トロイアにまつわる伝説はまだまだあって、曙の女神エーオースにさらわれたティートーノスもトロイアの王族で、ラーオメドーン王の息子でした。
(上:ティートーノスをさらうエーオース)
ホメーロスの「イーリアス」では、朝が来たことを表すところで以下のようなフレーズが登場します。
いま暁(あかつき)(の女神)は閨(ねや)から、誇りも高いティートーノスの傍(かたわ)らより
身を起した。不死の神々、また人間らに 光をもたらそうとて。
「オデュッセイアー」の第5書でもほぼ同じフレーズが登場します。これは暁の女神エーオースの夫がティートーノスであることを踏まえたフレーズです。
トロイアの王族については、先にゼウスにさらわれた美男ガニュメーデースの話を紹介しました。そして、このティートーノスも美男ということで女神エーオースにさらわれたのでした。
死すべき人間の中で、とりわけお前の血筋からはことあるごとに、姿、形の点で神に近いものが出ている。
これは、アプロディーテーが、トロイアの王族アンキーセースに語った言葉ですが、トロイアの王家は美男の血筋だったようです。
では、この「アプロディーテーへの讃歌」に登場するティートーノスの話をご紹介します。
神々にも似たティトーノスを、今度は、黄金の座を占めるエーオースが連れ去った。そして、男を不死にしていつまでも生きるようにと願うべく、女神はクロノスの御子、黒雲集めるゼウスのもとにとおもむいた。ゼウスは女神にうなずきかえし、望みをかなえてやった。
同上
女神エーオースは、ティートーノスをさらって天上に連れていくと、神々の王ゼウスに願って、ティートーノスを不死の身にしてもらったのでした。しかし、その願いには落とし穴がありました。

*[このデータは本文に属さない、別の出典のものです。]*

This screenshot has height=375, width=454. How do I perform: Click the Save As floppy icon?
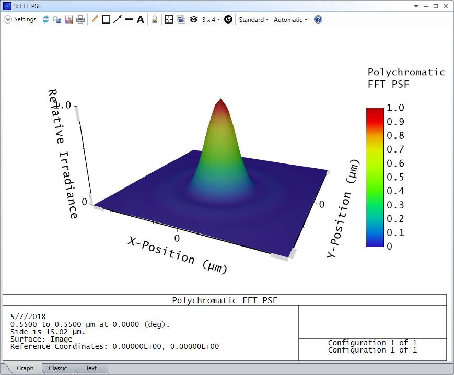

しかし愚かにも女神エーオースは、青春を願うこと、つまりおぞましい老いを男からすっかり取り去ってやることにまったく考え到らなかった。
同上
何ということでしょう。この物語を考え出した人は意地の悪い人ではなかったでしょうか? ティートーノスは不死の身でありながら、老化が進む境遇になったのでした。そのため、物語は次のように進みます。
さて麗しい青春が彼のものであったうちは、男は、黄金の座を占める女神、朝に生まれるエーオースを楽しみながら、大地の果て、オーケアノスの流れのそばに住んでいた。がしかし、美しい頭や高貴な生まれを示す顎に、最初の白い毛が降りかかれば、女神エーオースは、なるほど男をとどめ、不死なるものの食べ物で養い、美しい衣を与えこそしたものの、もはや彼の床から遠ざかるようになった。
同上
恐ろしいのはここからです。
だがとうとう憎むべき老いがすっかり迫ってきて、もはや足を動かすことも上げることもできなくなった時、秀抜な考えが女神の心に浮かんだ。

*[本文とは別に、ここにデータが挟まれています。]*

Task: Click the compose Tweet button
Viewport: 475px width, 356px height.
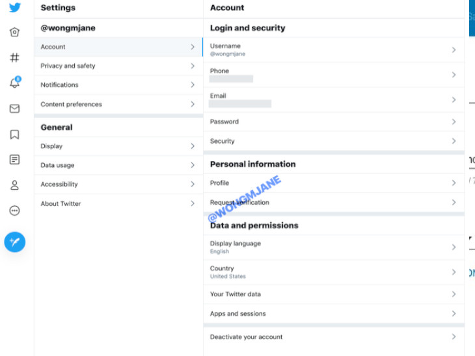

女神は男を部屋に入れ、輝く扉をかたく閉じた。その声は今もなおとどまることを知らず流れ出ている。以前しなやかな手足にあふれていた力はもはやないけれど。
同上
年取った昔の男などもう用はない、という訳でティートーノスは一室に閉じ込められてしまいました。何でこれが「秀抜な考え」と叙述されるのでしょうか。ギリシアの女神は時として残酷です。倫理感をギリシアの神々に求めても無駄でしょう。私は、ギリシアの神々を金と権力を持った人間として把握するのが適切ではないか、と思ったりします。ところでエーオースは、ティートーノスのほかにも人間の恋人を作っています。星座のオリオン座で有名なオーリーオーンも一時期エーオースの恋人だったと言います。